Multiple approaches have attempted to utilise Machine Learning (ML) and Natural Language Processing (NLP) to automatically identify such suggestions. In this work, we look at the problem of classifying future research suggestions when modelling the discourse not as text, but as a knowledge graph.

1.1 Problem Statement

Utilizing the future research directions to guide research becomes increasingly difficult due to the volume of published research. Several studies indicate that the growth of the size of research papers in terms of references, statistics, participants and tables [49] and especially the total volume of published studies in a given period increases continuously, leading to exponential growth [7, 17, 35, 42, 63]. Some studies suggest that research output currently doubles at least every 20 years with some periods of the 20th century seeing research output double every 7 years [34]. Meta-analysis can help condense information in certain disciplines but meta-analyses are subject to an even stronger volume increase [17], with specific fields seeing explosive growth [29]. The increasing volume in academic publications is an inspiring indicator of progress.
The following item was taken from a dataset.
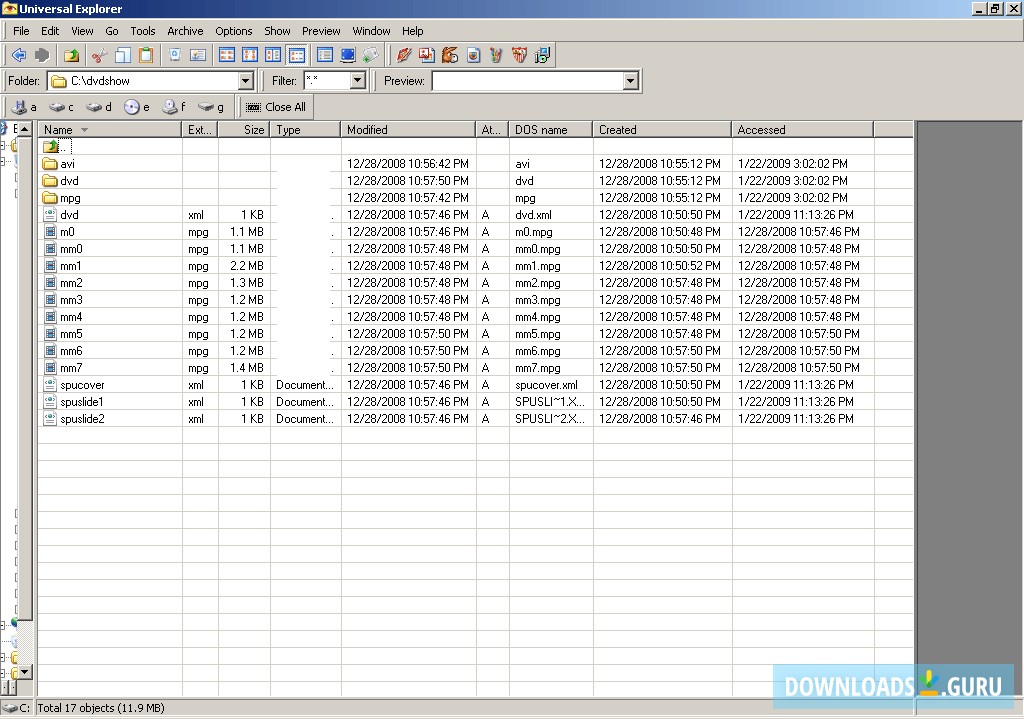Open the Folder path dropdown
The image size is (1024, 719).
coord(246,81)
However, the information overload is time-consuming [1] and can lead to a diminished quality in the interaction between researcher and research papers [44].

Fig. 1.
figure 1

Illustration of the pipeline with an example. First, a sentence (either research suggestion or random) is fed to a joint NER and RE model. The generated triples form graph(s). Lastly, these graphs form the input to the graph classification which classifies them as containing a future research suggestion or not.

With the volume in research output increasing, the amount of potential future research directions becomes intractable. Thus, efficiently collecting and comparing future research indications becomes overly tedious for the average researcher. Furthermore, important directions might be overlooked, and researchers may fail to combine research directions that appear in separate sources [16]. Groundbreaking discoveries might be missed as the right questions or directions remain hidden in the large amount of data [24]. With knowledge being mostly published in natural language, distributed among research papers in multiple journals and via diverse media, the question of effective communication in academic research is of paramount importance [27].
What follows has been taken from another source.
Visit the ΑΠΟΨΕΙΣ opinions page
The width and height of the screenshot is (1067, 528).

Although modelling scientific discourse has received increased attention, there have been few attempts focused on structuring future research suggestions, and summarize and communicate these efficiently.

In this work, we introduce an architecture that takes as input scientific sentences that contain future research suggestions (or not), transforms them into graphs via triple extraction, and evaluates the suitability of the extracted graphs for the downstream task of predicting whether a (sub)graph contains a research challenge or direction recommendation. The produced graphs are further analysed based on topological metrics, allowing for a better comparison of the schemas used to generate them.

1.2 Research Questions

Our main research questions (RQs) examine how schema choice influences triple extraction and the resulting graph topology (RQ1) and its subsequent impact on downstream graph classification (RQ2).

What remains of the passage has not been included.